PURPOSES : In the case of a turning maneuver at an at-grade intersection or changing the driving path, the trajectory of a vehicle with a long body, such as a large bus or an articulated bus, should be analyzed from the perspective of road design. In this study, an articulated bus was selected to analyze the off-tracking, swept path width, and lane encroach hment for vehicle turning.
METHODS : In this study, four scenarios were developed for right- and U-turn situations. For the right-turn situation, cases were divided into radii of 15 m (Scenario 1) and 40 m (Scenario 2). For the U-turn situation, the cases were analyzed based on a U-turn after stopping at the stop line (Scenario 3) and without stopping at the stop line for the U-turn (Scenario 4). Each scenario was examined at 5° (Right-turn) and 10° (U-turn) angles to analyze the off-tracking, swept path width, and lane encroachment. In addition, four Global Positioning System (GPS) antennas were installed on top of the articulated bus to obtain the driving trajectory of the vehicle. GPS locational reference points were marked on the testing ground to improve positioning accuracy.
RESULTS : As a result of the right-turn analysis at an intersection radius of 15 m (Scenario 1), the average off-tracking per angle was 1.04 m, the average swept path width was 3.89 m, and the lane encroachments occurred at an angle of 65° to 70°. For the right-turn analysis at an intersection radius of 40 m (Scenario 2), the average off-tracking per angle was 3.71 m, and the average swept path width was 3.31 m.

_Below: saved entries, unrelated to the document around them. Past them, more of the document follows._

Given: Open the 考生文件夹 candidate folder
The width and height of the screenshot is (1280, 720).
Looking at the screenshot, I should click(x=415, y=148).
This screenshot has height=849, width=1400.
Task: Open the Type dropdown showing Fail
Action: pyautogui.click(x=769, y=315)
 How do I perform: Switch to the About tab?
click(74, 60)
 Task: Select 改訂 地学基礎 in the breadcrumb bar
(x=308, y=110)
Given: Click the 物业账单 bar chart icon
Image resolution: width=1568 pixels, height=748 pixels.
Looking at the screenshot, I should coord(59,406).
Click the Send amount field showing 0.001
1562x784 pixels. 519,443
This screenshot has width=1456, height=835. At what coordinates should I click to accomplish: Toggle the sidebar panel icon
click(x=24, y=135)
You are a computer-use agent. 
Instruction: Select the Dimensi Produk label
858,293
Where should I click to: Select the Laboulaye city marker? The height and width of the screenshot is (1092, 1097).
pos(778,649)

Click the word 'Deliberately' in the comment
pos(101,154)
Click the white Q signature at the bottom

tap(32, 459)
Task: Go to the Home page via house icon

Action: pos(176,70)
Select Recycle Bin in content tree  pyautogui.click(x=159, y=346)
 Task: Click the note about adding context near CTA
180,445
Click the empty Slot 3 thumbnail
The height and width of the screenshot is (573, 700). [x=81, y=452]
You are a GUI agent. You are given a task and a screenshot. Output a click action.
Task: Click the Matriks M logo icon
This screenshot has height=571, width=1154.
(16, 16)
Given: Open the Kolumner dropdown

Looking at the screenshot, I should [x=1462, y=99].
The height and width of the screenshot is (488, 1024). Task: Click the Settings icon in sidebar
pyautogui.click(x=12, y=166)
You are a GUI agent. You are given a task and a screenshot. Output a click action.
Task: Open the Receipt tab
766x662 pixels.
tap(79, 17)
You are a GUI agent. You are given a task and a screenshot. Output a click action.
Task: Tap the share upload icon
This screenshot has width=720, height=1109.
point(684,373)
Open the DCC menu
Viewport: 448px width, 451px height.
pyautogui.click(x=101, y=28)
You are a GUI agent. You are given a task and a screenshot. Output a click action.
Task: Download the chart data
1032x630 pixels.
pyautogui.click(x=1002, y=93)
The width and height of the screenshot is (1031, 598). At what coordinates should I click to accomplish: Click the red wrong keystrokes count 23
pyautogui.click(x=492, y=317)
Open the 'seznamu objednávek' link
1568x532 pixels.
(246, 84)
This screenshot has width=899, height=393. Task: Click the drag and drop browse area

Unlike the results for the 15-m radius, no lane encroachment was found. Furthermore, the averages of the off-tracking in the at-grade intersection U-turn situation were 2.65 m (Scenario 3) and 2.54 m (Scenario 4), and the average swept path width was 6.15 m.
CONCLUSIONS : The required driving width when an articulated bus performs a turning maneuver at an at-grade intersection was analyzed, revealing the implications that must be considered for busway design.